▶ **YOUR OBJECTIVE**:
Can you copy the lines of the records from the one containing "Task: Select the Certificate authenticator" through the end of the records, both ends included, exactly as they appear, leaving out the pictures?

▶ **SOURCE RECORDS**:
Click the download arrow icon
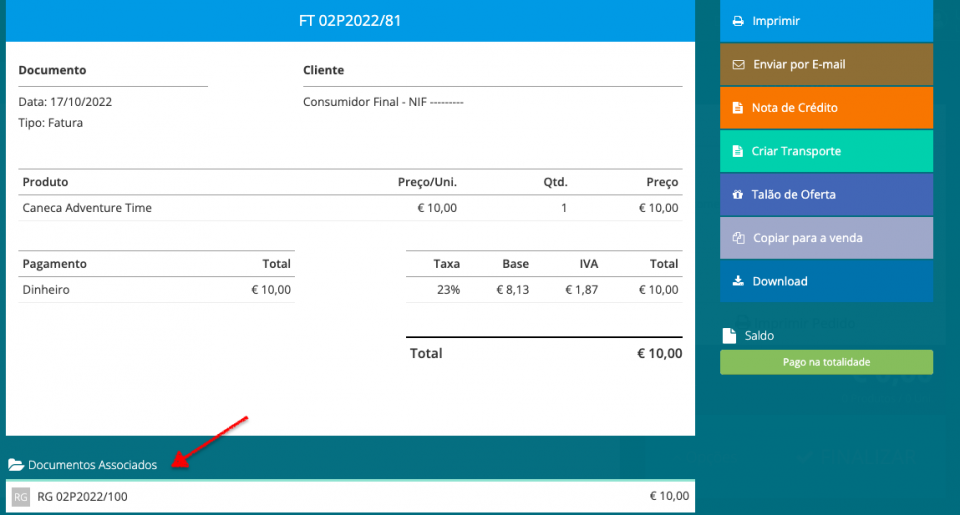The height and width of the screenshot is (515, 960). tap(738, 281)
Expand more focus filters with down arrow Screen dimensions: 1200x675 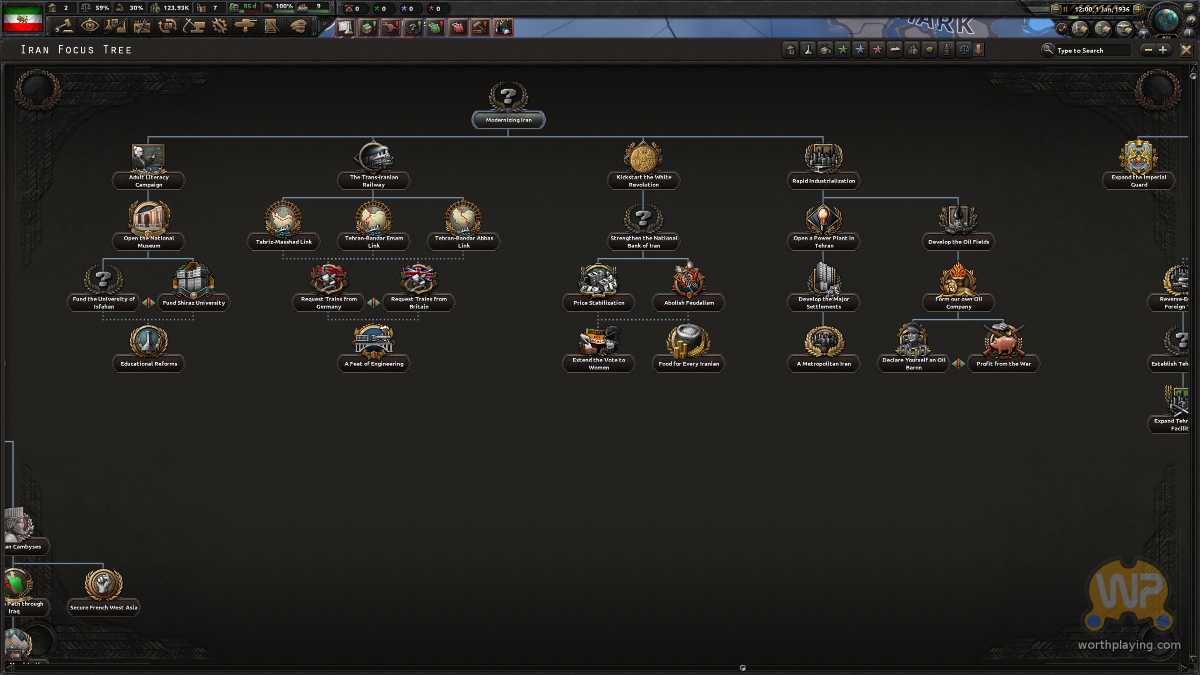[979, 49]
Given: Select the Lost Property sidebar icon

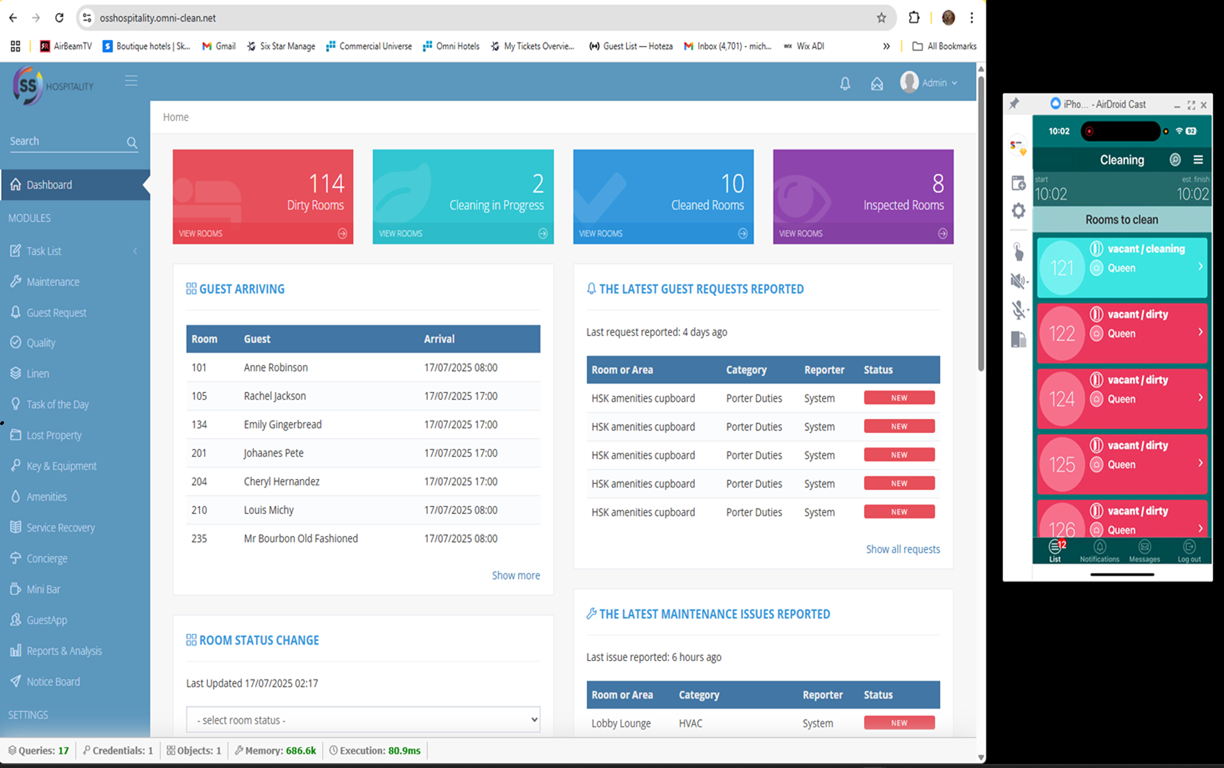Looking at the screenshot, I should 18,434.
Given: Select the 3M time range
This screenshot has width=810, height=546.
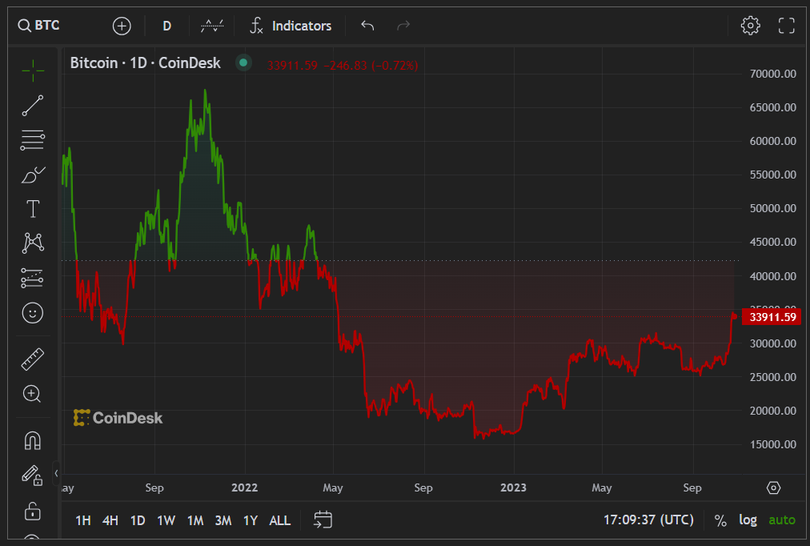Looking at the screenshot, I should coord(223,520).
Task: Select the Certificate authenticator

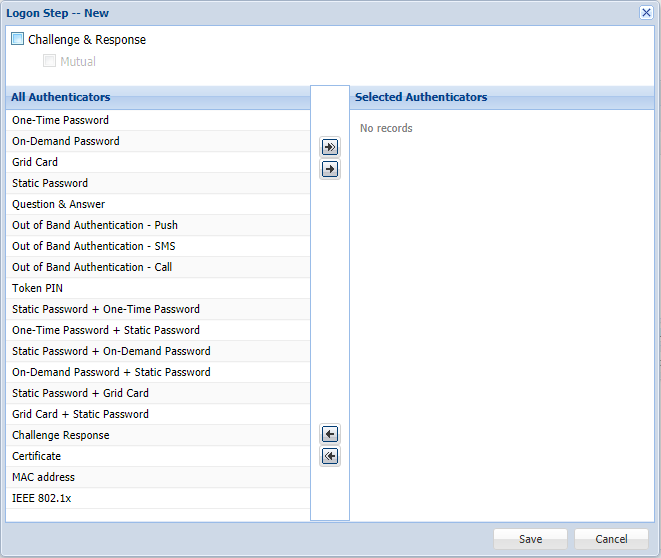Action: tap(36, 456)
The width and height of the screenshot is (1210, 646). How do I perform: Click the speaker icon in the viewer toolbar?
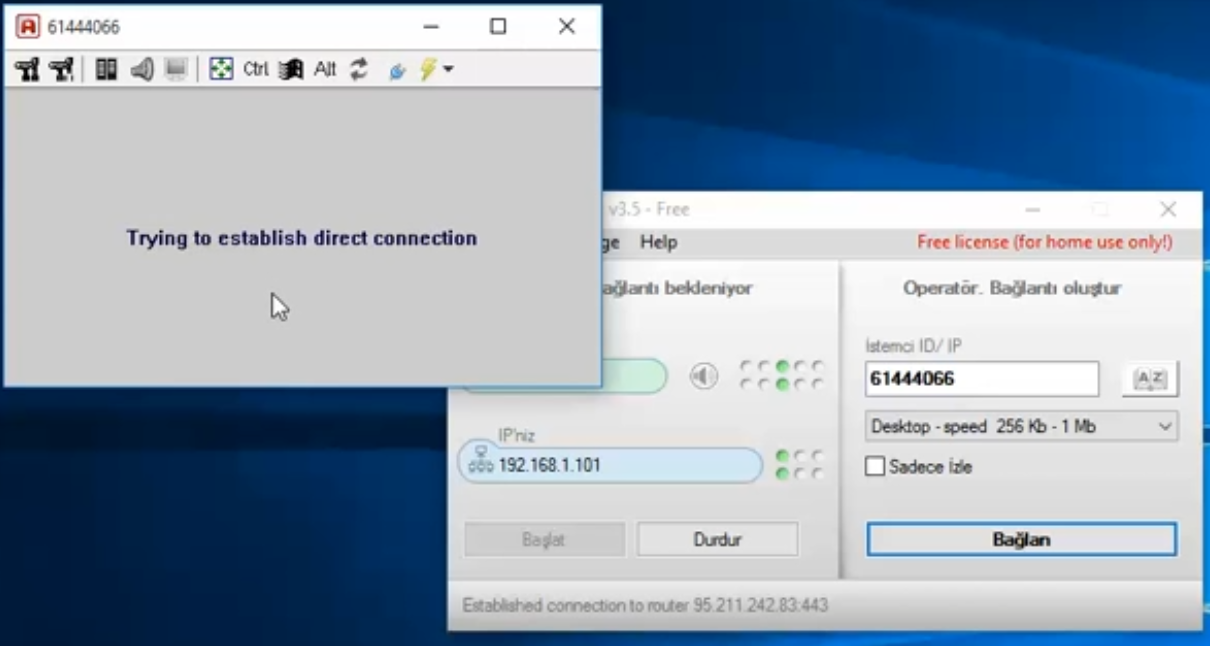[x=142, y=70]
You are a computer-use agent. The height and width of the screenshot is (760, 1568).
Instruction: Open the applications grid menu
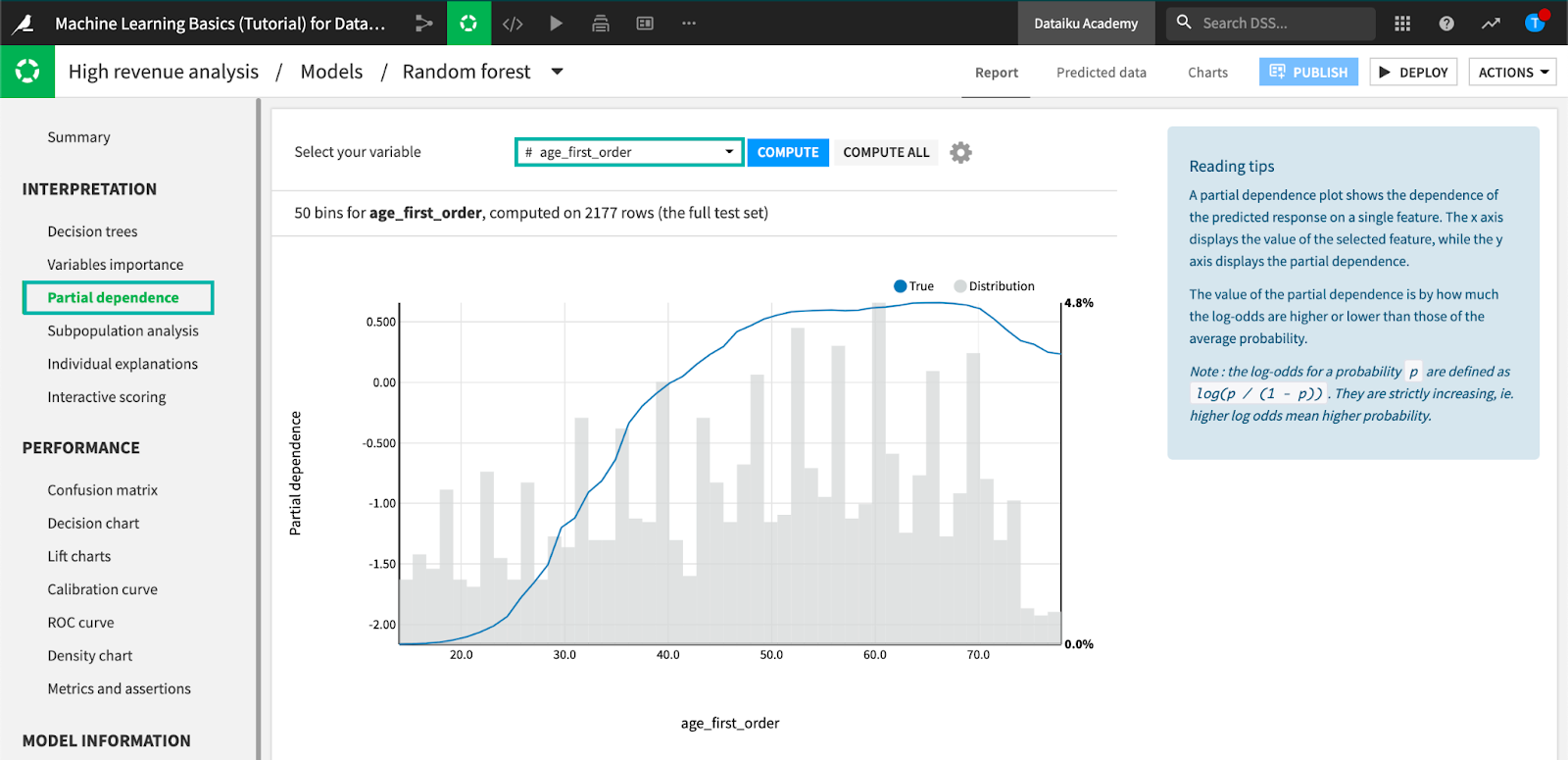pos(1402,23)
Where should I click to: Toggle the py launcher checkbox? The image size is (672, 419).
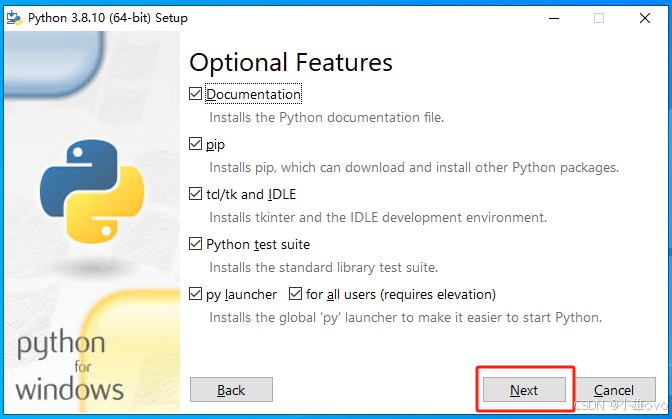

▶ **SOLUTION FOR THIS PROBLEM**:
Task: Select the Certificate authenticator

Action: tap(36, 456)
The width and height of the screenshot is (1210, 646). How do I perform: Click the speaker icon in the viewer toolbar?
[x=142, y=70]
You are a computer-use agent. The height and width of the screenshot is (760, 1568).
Instruction: Open the applications grid menu
pos(1402,23)
Where should I click to: Toggle the py launcher checkbox? The image size is (672, 419).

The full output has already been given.